Fever in the immunocompromised child is a medical emergency. Prompt evaluation and administration of antibiotics can decrease morbidity and mortality.
Patients on chronic corticosteroids may also require stress dose steroids when febrile.
Children with B cell immunodeficiencies are at risk for encapsulated pathogens.
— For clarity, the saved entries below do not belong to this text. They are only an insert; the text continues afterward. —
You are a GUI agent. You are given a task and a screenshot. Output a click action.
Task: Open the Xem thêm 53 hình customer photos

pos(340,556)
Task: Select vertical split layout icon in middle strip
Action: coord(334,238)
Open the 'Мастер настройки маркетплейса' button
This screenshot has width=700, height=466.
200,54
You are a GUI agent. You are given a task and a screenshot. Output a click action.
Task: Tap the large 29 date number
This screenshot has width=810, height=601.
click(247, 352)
Children with T cell defects may present with chronic or severe viral infections, Pneumocystis jirovecii pneumonia, and recurrent bacterial infections.
Children with phagocyte defects present with recurrent infections caused by pyogenic bacteria.
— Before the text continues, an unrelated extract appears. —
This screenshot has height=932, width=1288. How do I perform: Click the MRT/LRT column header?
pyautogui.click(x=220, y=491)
Children with complement deficiencies present with encapsulated and pyogenic pathogens.
Acute HIV infection should be suspected in the adolescent with fever, malaise, diffuse lymphadenopathy, pharyngitis, oral ulcers, and a maculopapular rash.
The number of immunocompromised children seen in the emergency department (ED) is increasing due to improved detection of some primary immunodeficiencies (PIs) (Table 60-1) and to increased survival after diagnosis. This chapter focuses on infectious complications in immunocompromised children. See also Section 20 for hematologic and oncologic emergencies.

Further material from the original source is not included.